Критик должен не просто разбирать спектакль и разжёвывать идею пьесы или замысел постановки тем, до кого не дошло с первого раза, его задача как раз в обратном: он указывает на те места, где замысел входит в кризис, на те болевые точки, которые не позволили режиссёру высказать чего-то, что всегда лежало у него в кармане, те моменты, где режиссёр остановился и не прошёл дальше, где он перестал упорствовать или изменил своему желанию. Критик не только указывает на эти кризисы, но и создаёт их.
Поломки, сопротивления, запаздывания, навязчивые повторения, которые создают театральное бессознательное и находятся в центре нашего внимания и нашей работы. Критик должен создать театральное бессознательное путём концептуализации сценического опыта, так же как и доктор Фройд создал бессознательное, которого прежде концептуализации не существовало.
Может возникнуть вопрос, не занимается ли критик просто проекциями, не измышляет ли он что-то совершенно постороннее и не приписывает ли режиссёру что-то своё, ведь каждый видит только то, что хочет видеть? – Ответ: конечно, да. Хороший критик создаёт субъективную истину и пишет о том, что увидел именно он. Это не значит, конечно, что чем невероятнее видение, тем лучше, речь идёт не о том, чтобы оригинальничать всеми возможными способами. Нашей задачей и критерием истины является создание жизнеспособных концептов. Если то, что пишет критик, вдохновляет практиков на последующие спектакли, если прописанное поле бессознательного даёт проработку и всходы в виде новых театральных идей и действий, – значит, все звенья этой цепи работают не зря. Или ты, пересматривая спектакль, чувствуешь, что режиссёр и актёры прочитали то, что ты написал, и теперь спектакль собирается немного иначе, создаёт дополнительные смысловые узлы, производит новые формы чувственности – значит, работа достигла своей цели и спираль обмена идеями вышла на новый виток.
Можно вспомнить прецедент с книгой Фройда «Раннее воспоминание Леонардо да Винчи», главные гипотезы которой построены вокруг сцены, описанной в дневниках художника, когда на колыбель садится коршун и своим хвостом касается губ юного Леонардо. Все свои выводы аналитик строит на созвучии и ассоциативном ряде со словом «коршун», однако уже после публикации книги Фройда один из его учеников замечает, что в перевод дневников Леонардо закралась ошибка, и в оригинале это был вовсе не коршун, а гриф, и, стало быть, все выстроенные Фройдом предположения осыпаются, как штукатурка «Тайной вечери». «Отнюдь, – парирует автор, – я создал жизнеспособную теорию, которая будет работать и в дальнейшем, поэтому совершенно не важно, какая птица там была на самом деле».

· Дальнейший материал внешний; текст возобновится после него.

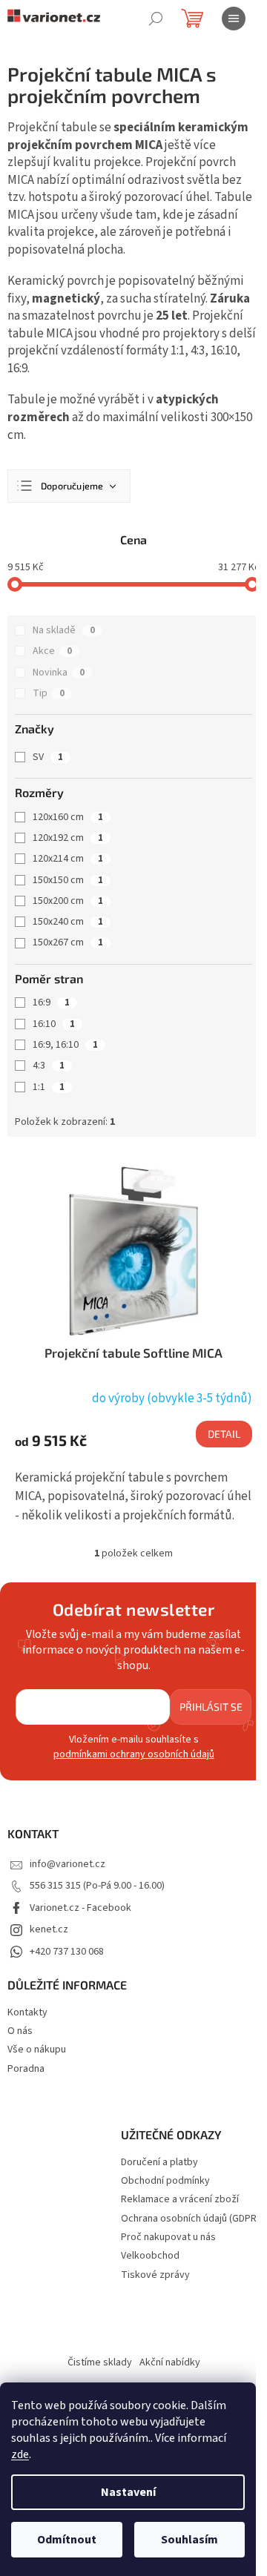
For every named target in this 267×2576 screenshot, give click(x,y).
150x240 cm (68, 921)
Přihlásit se (211, 1706)
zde (20, 2454)
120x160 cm (68, 817)
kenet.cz (49, 1929)
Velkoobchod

Аналогичный вывод можно сделать и касательно театральной критики. Если критик создаёт жизнеспособную гипотезу, которая – пусть даже она содержит ошибки – влияет на театральный процесс, открывает дорогу новой оптике, кодировку и новому способу конструирования реальности, работу критики можно считать выполненной.
Субстанции тела
…как трупы есть и нет.
Сомофании: Явления Тела
Тело сакрально. Мы никогда не имеем дела с ним напрямую, не встречаем его в нашем чувственном опыте и символическом мире. Мы имеем дело с феноменами тела, его отблесками в чувственном мире, его репрезентантами в нашем бессознательном и его
Что представляем мы, когда речь заходит о теле? Каковы те контексты, в которых фигурирует тело? Какова предлагаемая нам оптика сборки тела? – Это всегда какой-то образ, будь то иллюстрация из атласа по физиологии, сцена из анатомического театра, кадр из порнофильма, сцена пыток, купальщица Курбе или прыжок Нижинского, – всегда мы видим некий образ тела, но не его плоть.
Мы всегда видим тело в определённой оптике, продиктованной Другим. И наш взгляд на тело, его восприятие, возможно лишь в том случае, если мы с этим взглядом Другого отождествляемся, принимаем его позицию и совпадаем с его углом зрения. Телесность являет собой один из конструктов языка, мы называем телом лишь то, что структурировано словом, схвачено его оптикой.